Little Johnny walked into the house covered in filth. His mom asked, "Johnny, why do you always get so dirty?" Johnny replied, " I'm a lot closer to the ground than you are."
A grade school teacher in Kentucky asked her students to use the word "fascinate" in a sentence. Molly put up her hand and said, "My family went to my granddad's farm, and we all saw his pet sheep It was fascinating." The teacher said, "That was good, but I wanted you to use the word "fascinate, not fascinating". Sally raised her hand. She said, "My family went to see Rock City and I was fascinated." The teacher said, "Well, that was good Sally, but I wanted you to use the word "fascinate." Little Johnny raised his hand. The teacher hesitated because she had been burned by Little Johnny before. She finally decided there was no way he could damage the word "fascinate", so she called on him. Johnny said, "My Aunt Gina has a sweater with ten buttons, but her boobs are so big she can only fasten eight."
Little Johnny was sitting in class one day and he really needed to go to the bathroom. He yelled, "Teacher, Teacher, I have to go pee pee!" The teacher replied, "Now, Johnny, you should be old enough to know that this is not the proper word to use?" "The correct word would be urinate." "Now Johnny, would you please use the word urinate in a sentence?" Little Johnny thought for a moment then said:, "You're an eight, but if you had bigger boobs you'd be a ten!"

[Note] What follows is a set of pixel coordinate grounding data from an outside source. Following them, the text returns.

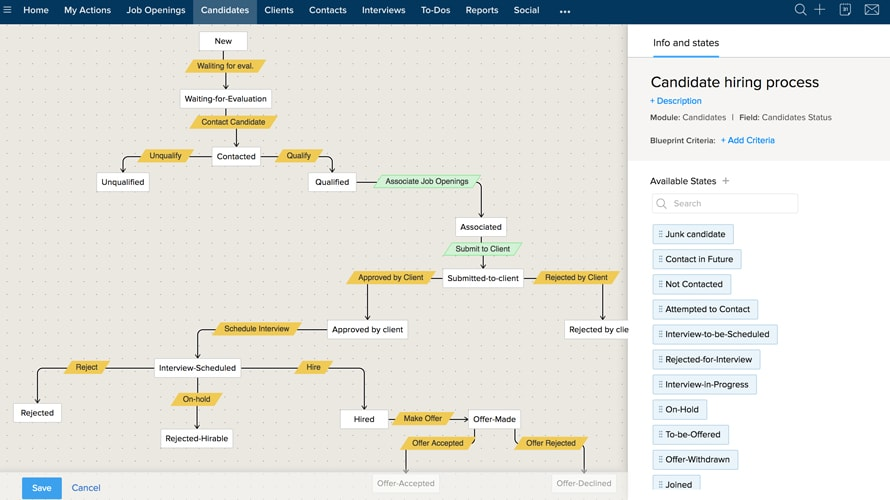Select the Info and states tab
This screenshot has width=890, height=500.
(x=685, y=43)
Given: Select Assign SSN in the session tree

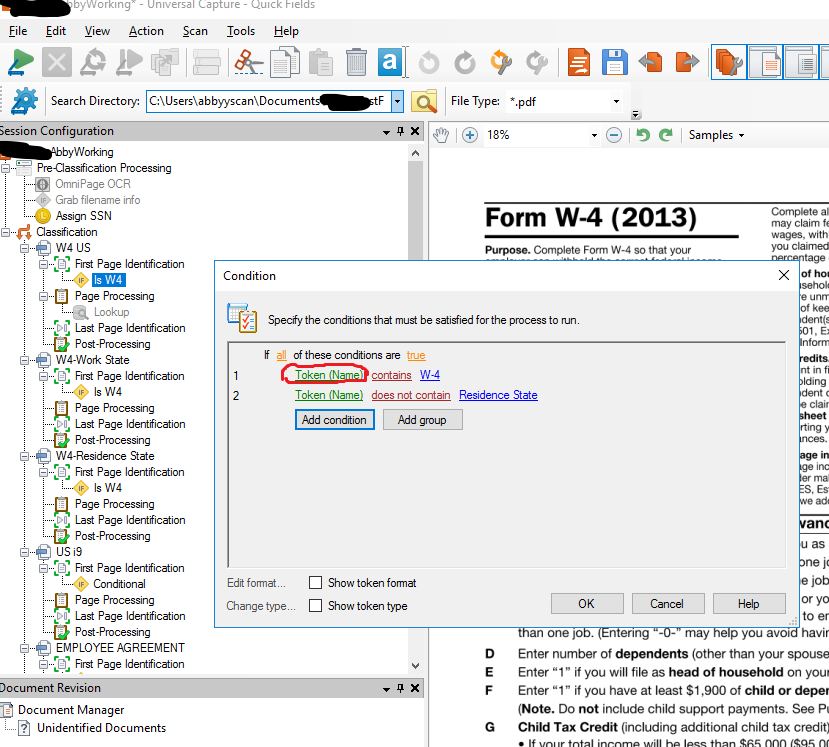Looking at the screenshot, I should pyautogui.click(x=85, y=216).
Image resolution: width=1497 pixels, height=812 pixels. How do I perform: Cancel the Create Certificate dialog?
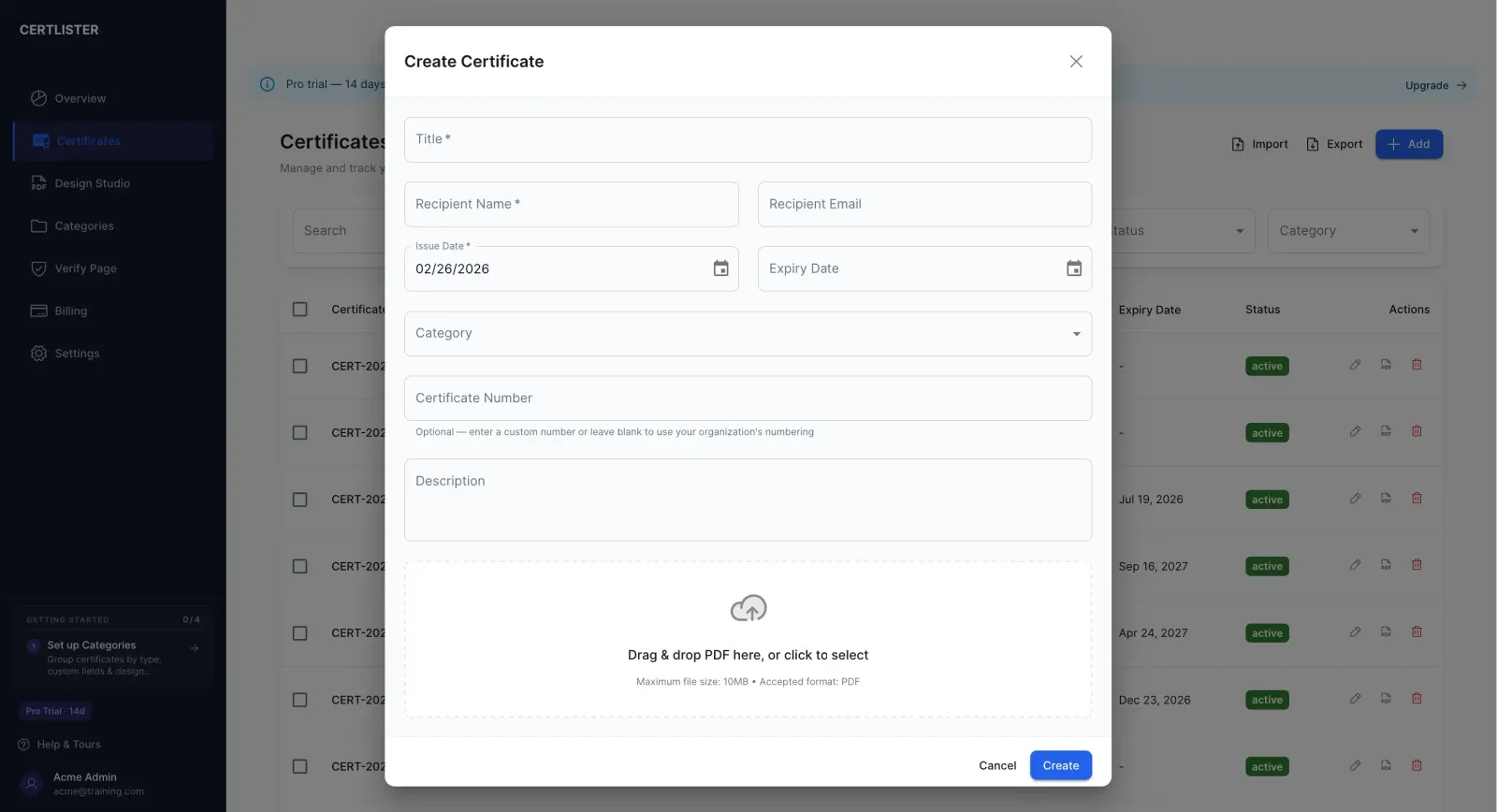pyautogui.click(x=996, y=765)

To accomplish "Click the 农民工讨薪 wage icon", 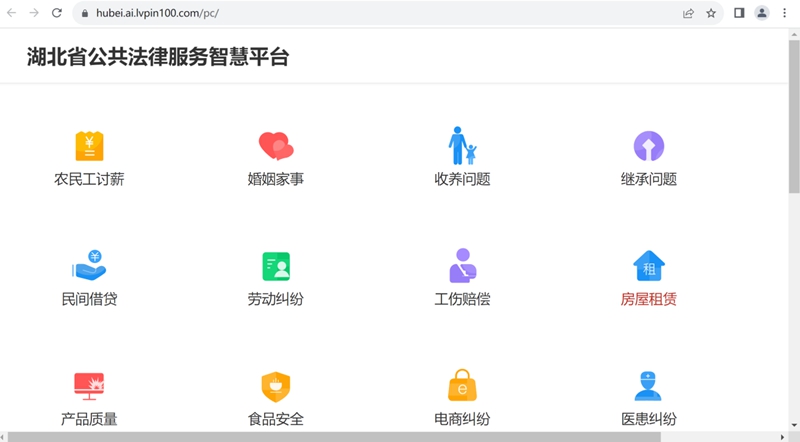I will click(89, 146).
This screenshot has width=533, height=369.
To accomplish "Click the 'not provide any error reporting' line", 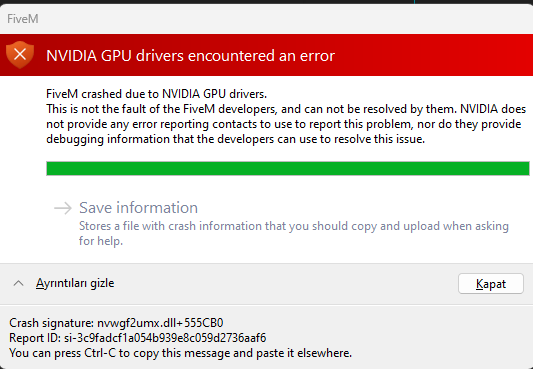I will coord(283,124).
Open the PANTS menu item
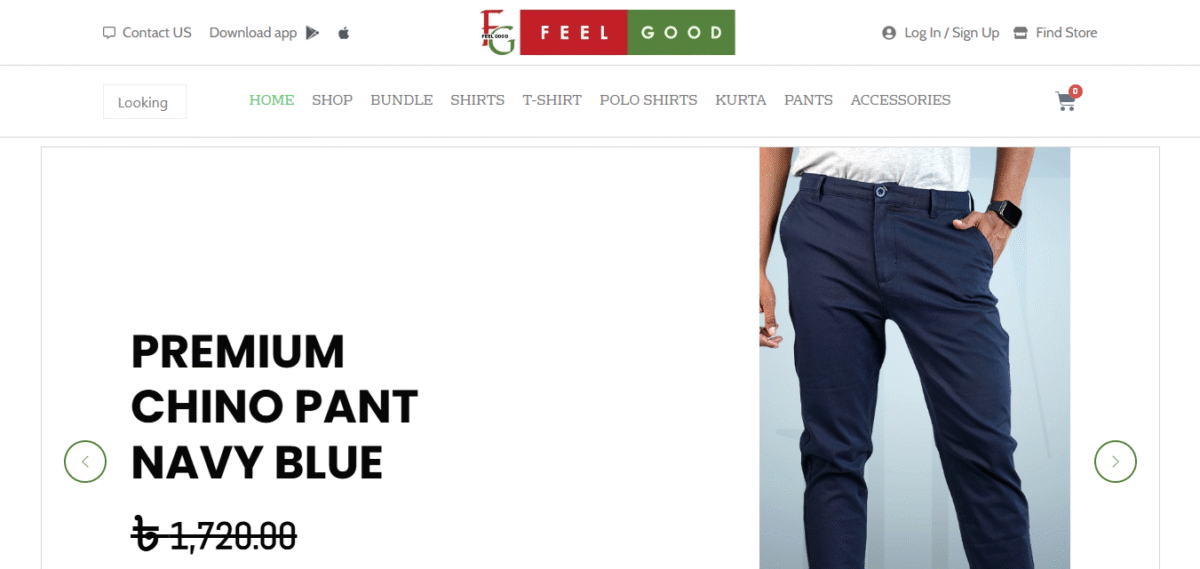1200x569 pixels. [808, 100]
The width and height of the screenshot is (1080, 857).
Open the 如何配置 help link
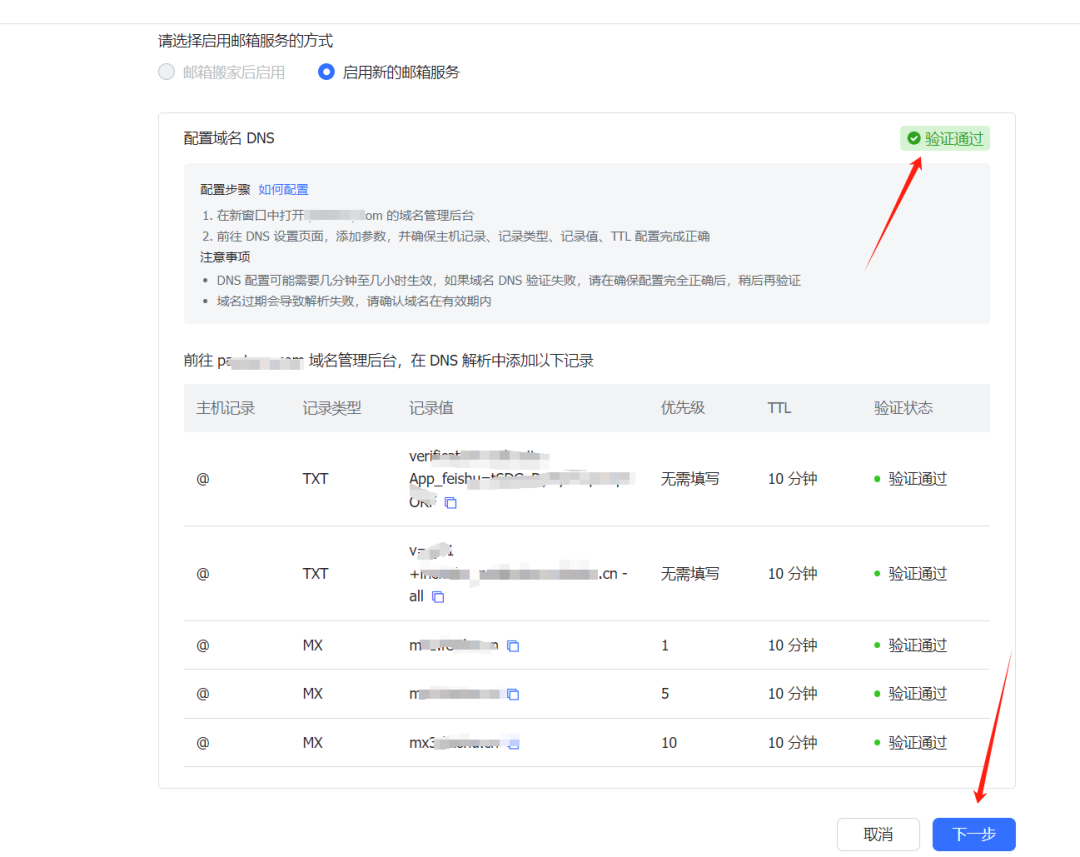coord(283,189)
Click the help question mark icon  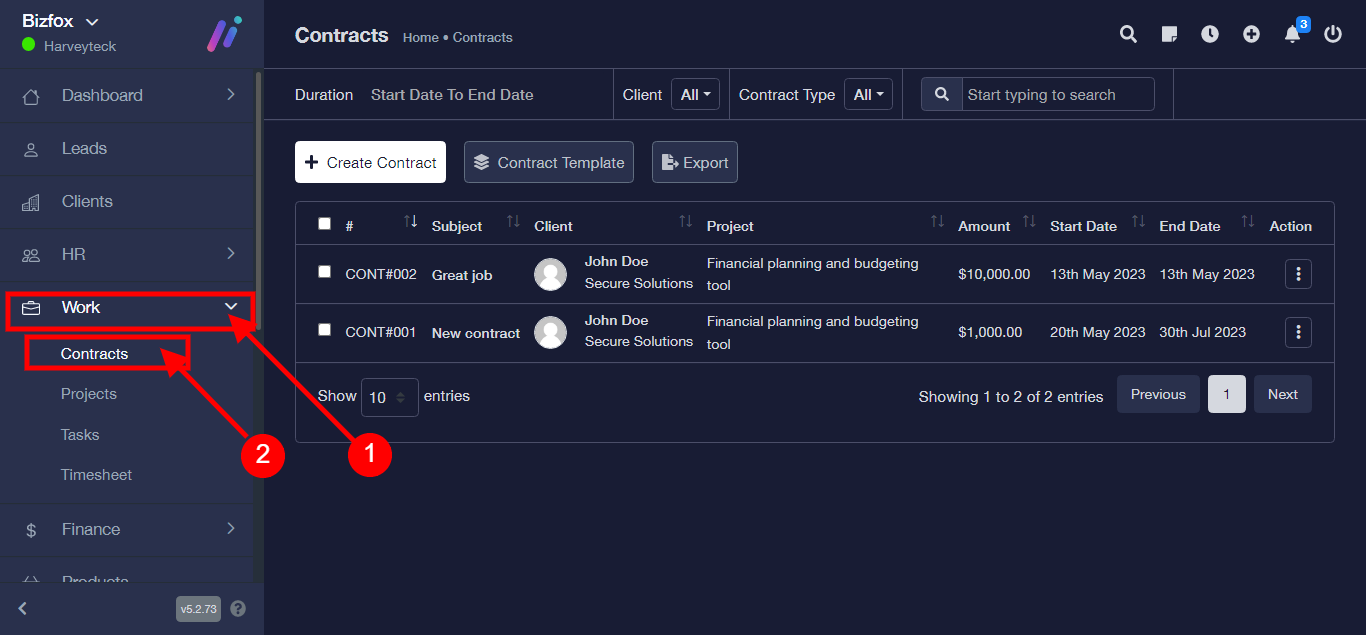[238, 608]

Johnny comes home from school and asks his mom what is a "period". His mom says that "A period is when a woman needs to realease her dead egg cells". Johnny asks what color is it. She says it's red. Johnny said "I have one of those but mine is white and it makes babies."
Little Johnny was a chemist. Little Johnny is no more. What he thought was H2O was H2SO4.
Q: Who did little Johnny see when he snuck into the church late one night? A: Pastor Bedtime.
Little Johnny: „Mom, can I get a dog at Christmas, please?" Mother: „No, you'll be getting turkey, like every year!"